Use of pooled samples was necessary to carry out the multiple experiments to establish the optimal time of incubation with IgG. To reduce the chance of erroneous findings arising from atypical individual samples within pools, we tested two different pools for each clinical group and repeated the experiments using individual samples drawn at random from those used to create each pool. These experiments confirmed the differences between effects of VT+/PM− and VT−/PM+ samples. It is unlikely that these effects are due to non-aPL autoantibodies since affinity-purified anti-β2GPI from our VT+/PM− group had a particularly strong effect. IgG from the aPL+/APS− group had minimal effect on monocytes in any assay, despite the fact that 9/12 patients from this group had SLE and a range of other serum autoantibodies (e.g. anti-dsDNA, anti-Ro).
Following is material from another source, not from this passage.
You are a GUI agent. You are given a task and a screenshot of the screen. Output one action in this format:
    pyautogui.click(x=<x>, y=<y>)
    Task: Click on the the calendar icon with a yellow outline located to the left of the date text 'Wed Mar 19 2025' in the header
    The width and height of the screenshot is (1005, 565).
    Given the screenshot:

What is the mechanism of the effects exerted on monocytes by our VT+/PM− IgG samples? We believe that IgG anti-β2GPI antibodies within those samples bind to β2GPI (derived from FCS used in cell culture of U937 cells or attached to the monocytes extracted from human serum) and that these complexes interact with TLR4 on the monocyte surface. This hypothesis would be consistent with our results showing that the effect of APS-IgG upon monocytes is concentrated within the anti-β2GPI fraction of VT+/PM− IgG and inhibited by the TLR4 antagonist E. coli K12 msbB LPS. This antagonist is known to be specific for the TLR4 pathway (from experiments in EC) and acts upstream of the MyD88 adaptor (29-31). However, aPL can also act by other mechanisms involving other receptors (32). Our results did show some effect of TLR2 blocking antibody though this was not clear enough to convince us that TLR2 is involved in the effect of our VT+/PM− samples on monocytes. For example, aPL could be acting by a complement dependent mechanism, as suggested in other studies (33, 34) because complement is present in the FCS used in our U937 culture medium. Furthermore, we have previously detected β2GPI in IgG purified monoclonal aPL (24) and have confirmed (data not shown) that co-purified β2GPI is also present in our purified polyclonal IgG aPL.

It would be of interest to know whether these differences in effects of IgG samples from patients with different clinical manifestations of APS are mirrored in their effects when tested in in-vivo models. Though several such models have been described for both thrombosis (35, 36) and pregnancy loss (37), careful analysis of the methods sections of these papers (both ours and others) shows that very few samples from patients with PM alone have ever been tested in in-vivo models. Thus it is currently not possible to reach a conclusion as to whether VT+/PM− and VT−/PM+ IgG aPL samples have different effects in those models.

In conclusion, our data support our hypothesis that aPL from VT+/PM− and VT−/PM+ patients with APS differ in their effects on p38MAPK and NFκB signalling pathways and TF activity. These differences may be mediated by preferential activation of TLR4 by IgG aPL from VT+/PM− patients.

Footnotes

1

This work was supported by The Wellcome Trust. IG is funded by the Rosetrees Trust. PT is funded by BBSRC. This work was undertaken at UCLH/UCL who received a proportion of funding from the Department of Health's NIHR Biomedical Research Centres funding scheme.

Disclosures

S.P. is a co-owner and founder of Louisville APL Diagnostics, Inc. The authors have no other conflicting financial interests.